Et soudain Proust surgit au détour d’une page. Il s’agit d’un moment d’études universitaires sur le phrasé proustien qu’elle revendique comme résistance au langage politique, « si abîmé » écrit-elle. A découvrir !  Cela nous concerne, cela nous parle, car si nous avons souvent et beaucoup ri du langage médiatique de Trump, nous pourrions tout aussi bien nous interroger sur celui de nos édiles nationales.
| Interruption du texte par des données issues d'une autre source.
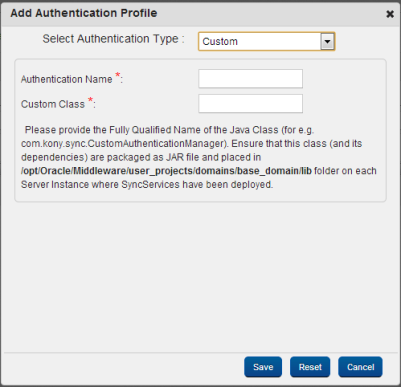Focus the Custom Class input field
Viewport: 401px width, 387px height.
coord(250,104)
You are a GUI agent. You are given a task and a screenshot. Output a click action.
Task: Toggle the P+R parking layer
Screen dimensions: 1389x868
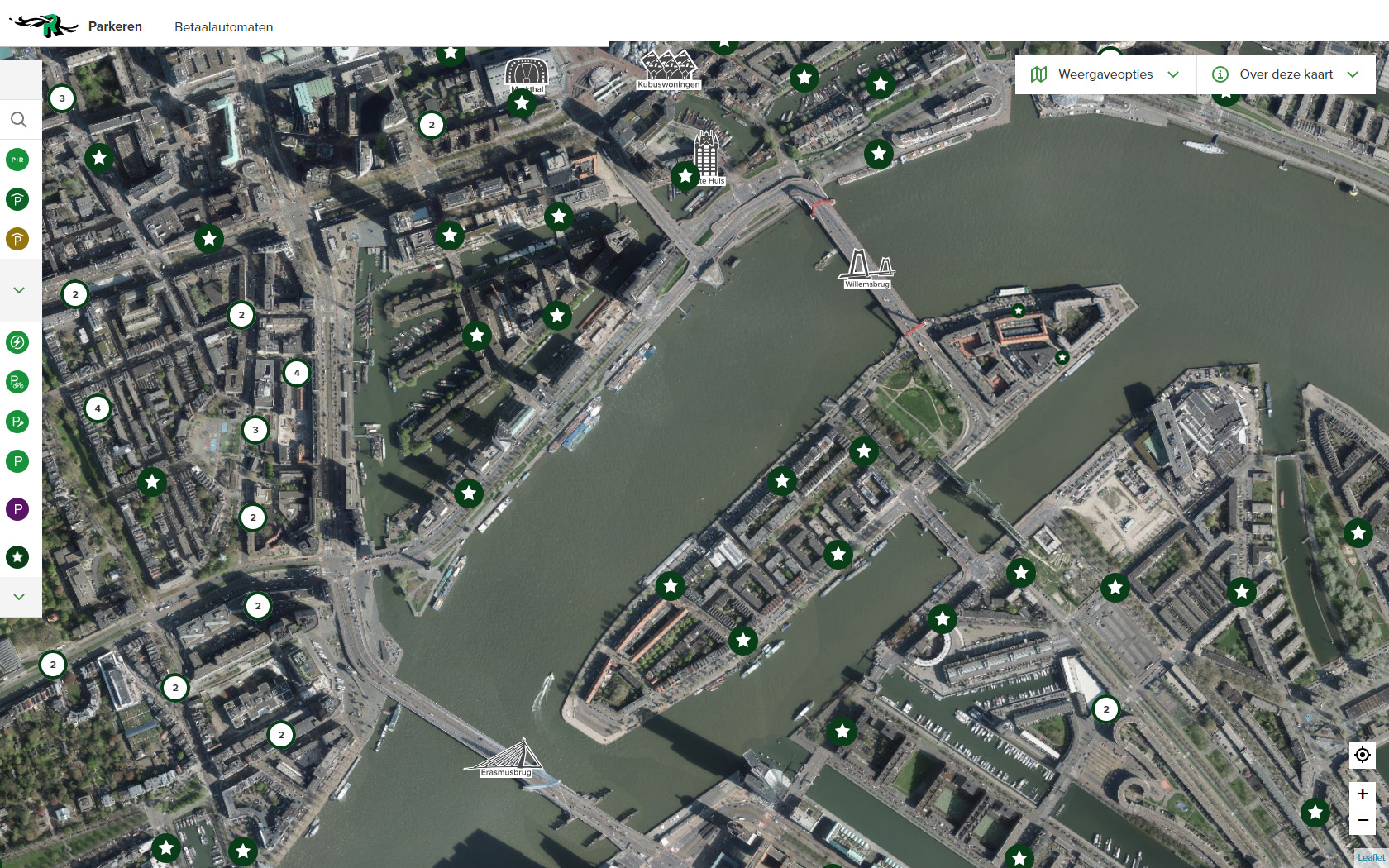pyautogui.click(x=17, y=160)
L’auteure exprime aussi et surtout son inquiétude profonde parce que révélée par surprise, comme un filtre brutal posé sur la société américaine . Comment en si peu de temps les procédures collectives du vivre ensemble auront pu être défaites si profondément ? Le COVID made in USA a sa place dans le texte d’Alice KAPLAN. Son regard change sur ses proches, ses voisins. Se protègent-ils ? Dans ce pays où l’hyper individualisme  est une valeur première, comment construire une vraie responsabilité collective ?
La démocratie se mérite nous dit-elle. L’Amérique n’est pas un pays prédestiné démocratique. Celle-ci se gagne difficilement mais se perd si vite. Et il est terriblement difficile de résister. Ce tract d’Alice Kaplan est source de réflexions. Il éclaire sans fermer les questions tout en poursuivant une ligne littéraire et même poétique. C’est un texte accessible tout en restant complexe sur le sujet. Rien n’est simplifié.